Tips And Tricks: Fantasy Football


Over the last ten years, fantasy football has grown into one of the most popular forms of sports entertainment for people with no athletic ability. Millions of people across this great country spend hours looking at stats and figures of professional athletes, just for the bragging rights that they can make an educated guess better than their friends.

In this light, we asked avid fantasy football player and absrdCOMEDY writer, Jackson Curtin, to comprise a list of advice to help our readers gain a leg up.

Know what sport your fantasy team plays.

For the first two years, apparently I was just betting on horse racing. It’s easy to get those things confused.

Superman cannot be your running back, no matter how much you cry.

And believe me, I can cry a lot. You have to use football players, ones that currently play professionally. It’s frowned upon to try to use Joe Montanta’s 1989 Superbowl winning season for your team.

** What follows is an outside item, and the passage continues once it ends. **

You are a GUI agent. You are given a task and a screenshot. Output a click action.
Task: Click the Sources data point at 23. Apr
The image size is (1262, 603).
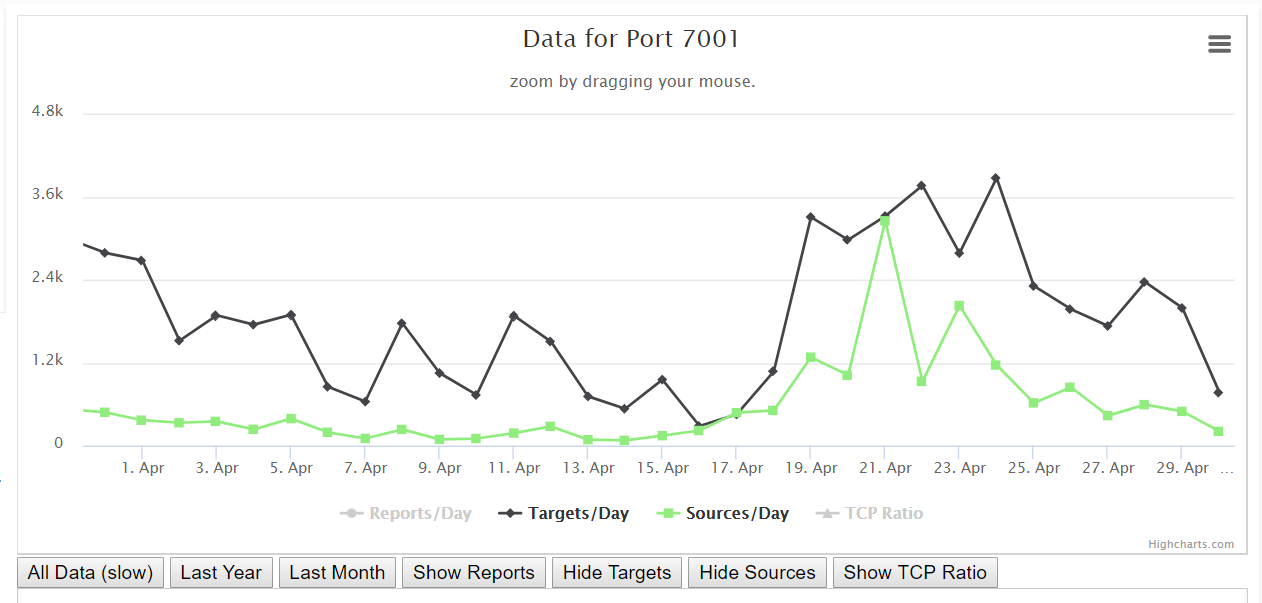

Be able to predict the future

If you can know how the games will end before they happen, then you will have a good shot at going to the championship.

Get to know your father

Doesn’t have anything to do with this list, but you should really give him a call.

When offering trades, don’t include the phrase “happy ending”

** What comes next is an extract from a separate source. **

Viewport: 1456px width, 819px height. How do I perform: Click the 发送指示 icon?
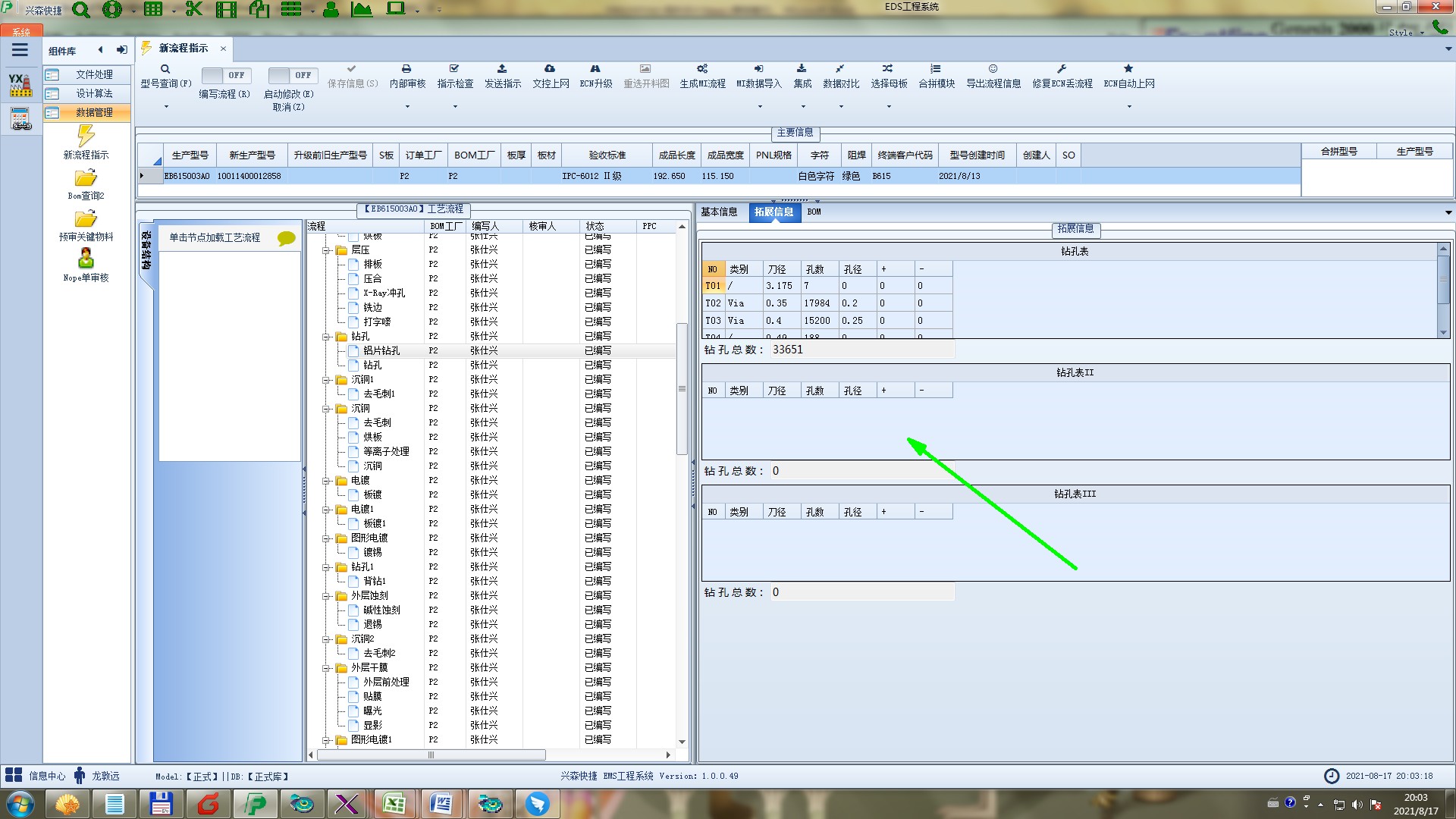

Catch a leprechaun, cut off his foot and attach it to your key chain

This advice actually goes beyond just fantasy football. Leprechaun feet are the third luckiest known objects on the planet.

Are there space leprechauns?

Sorry, but I mean they are magic right? So, it stems to reason that they would also live on other planets. There could be a whole planet filled with them.

Why isn’t NASA looking into this?

Why spend so much time trying to fuck around on Mars (we know is leprechaunless since they hate the color red) and not trying to find Planet Leprechaun?

Jennifer Aniston got her start on Leprechaun

This, by the way, is a terrible film.

What was I talking about…Fantasy Football!

Sorry, so yeah. Football. Uhh, I dunno. Draft Adrian Peterson or Peyton Manning. If you can’t do that then your season is pretty much over anyway.